Argument for Incorporation of the Second Amendment Against the States

is foreclosed by Seventh Circuit precedent, and late 1800s Supreme Court precedent, rules the district judge in NRA v. City of Oak Park & City of Chicago:

In this instance our Court of Appeals has squarely upheld the constitutionality of a ban on handguns a quarter century ago in Quilici v. Village of Morton Grove, 695 F. 2d 261 (7th Cir. 1982). And in reaching that conclusion, Quilici relied on the Supreme Court's decision in Presser v. Illinois, 116 U.S. 252, 265 (1886):

It is difficult to understand how appellants can assert that Presser supports the theory that the second amendment right to keep and bear arms is a fundamental right which the state cannot regulate when the Presser decision plainly states that "(t)he Second Amendment declares that it shall not be infringed, but this ... means no more than that it shall not be infringed by Congress. This is one of the amendments that has no other effect than to restrict the powers of the National government...."

In doing so, Quilici rejected arguments (1) that later Supreme Court decisions that had incorporated other Bill of Rights provisions into the Fourteenth Amendment had effectively overruled Presser and (2) that the entire Bill of Rights had been implicitly incorporated into the Fourteenth Amendment to apply to the states.

To be sure, as the just-quoted language reflects, both Cruikshank [an 1876 Supreme Court case] and Presser long antedated the more modern jurisprudence of implied incorporation that began with the initial suggestion in Gitlow v. New York, 268 U.S. 652 (1925), that the First Amendment was brought into play against the states via the Fourteenth Amendment, and then continued with selective incorporation thereafter. But Heller deliberately and properly did not opine on the subject of incorporation [or non-incorporation] of the Second Amendment (after all, that question was not before the Court)....

This Court should not be misunderstood as either rejecting or endorsing the logic of plaintiffs' argument — it may well carry the day before a court that is unconstrained by the obligation to follow the unreversed precedent of a court that occupies a higher position in the judicial firmament.

[Tasks for this exercise]
• 1. In the passage on Second Amendment incorporation, which Seventh Circuit case upheld a ban on handguns?
• 2. Carry on the passage on Second Amendment incorporation, starting right after its final sentence.

[Extracted records]
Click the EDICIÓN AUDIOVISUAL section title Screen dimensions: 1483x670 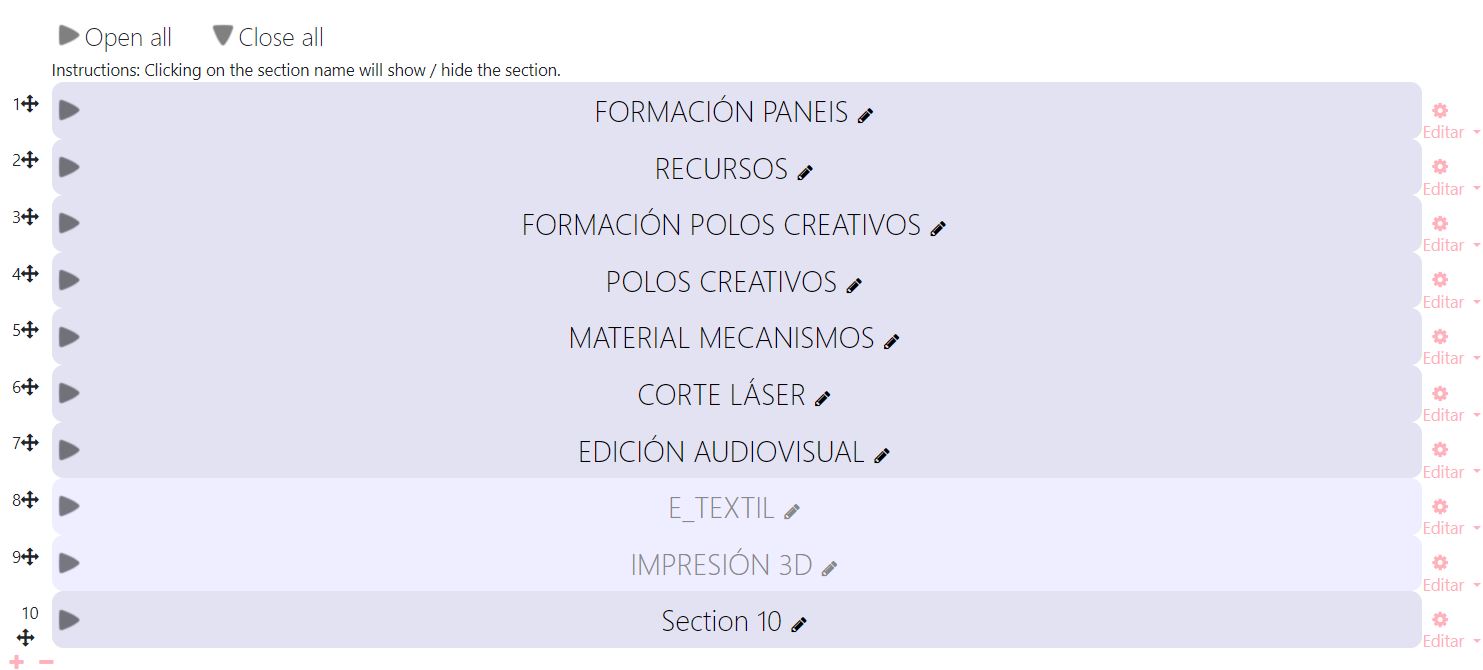click(x=720, y=452)
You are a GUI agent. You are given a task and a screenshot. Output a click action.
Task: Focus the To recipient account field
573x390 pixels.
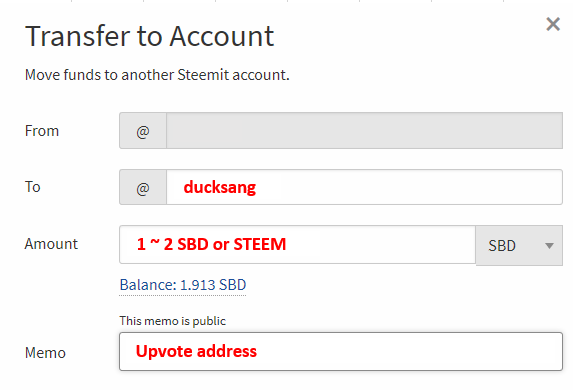tap(364, 187)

[Answers for the exercise]
• 1. Quilici v. Village of Morton Grove, 695 F. 2d 261 (7th Cir. 1982).

• 2.
This is an eminently plausible position for the district judge to take, in light of the Supreme Court's old precedent but especially the Seventh Circuit's much newer precedent. We'll see what the Seventh Circuit does, and in particular whether it too thinks the Supreme Court late 1800s cases are binding or whether it agrees with Nelson Lund's Anticipating the Second Amendment Incorporation: The Role of the Inferior Courts that they foreclose only incorporation via the Privileges or Immunities Clause, but do not foreclose incorporation via the Due Process Clause:

I conclude that the lower courts, though not the Supreme Court, are probably barred by precedent from finding that the right to keep and bear arms is protected by the Fourteenth Amendment’s Privileges or Immunities Clause. Part III shows that existing Supreme Court precedent points very strongly in favor of incorporation under substantive due process. Part IV argues, on the basis of existing precedent, that the inferior courts need not wait for the Supreme Court to reach this conclusion. They can best perform their role in our hierarchical judicial system by treating the Supreme Court’s modern incorporation jurisprudence as law. If they do, they should conclude that the right to keep and bear arms is protected against infringement by the state governments, just as it is protected against the federal government.

We'll also see what the Ninth Circuit does in Nordyke v. King, which will be argued on January 15. And of course we might also see in due time what the Supreme Court does with this, given that it is of course free to reexamine its old precedents. I think the Court should hold that the Second Amendment applies to the states, but it might be quite a while before the Court gets the case.

Thanks to Gene Hoffman for the pointer.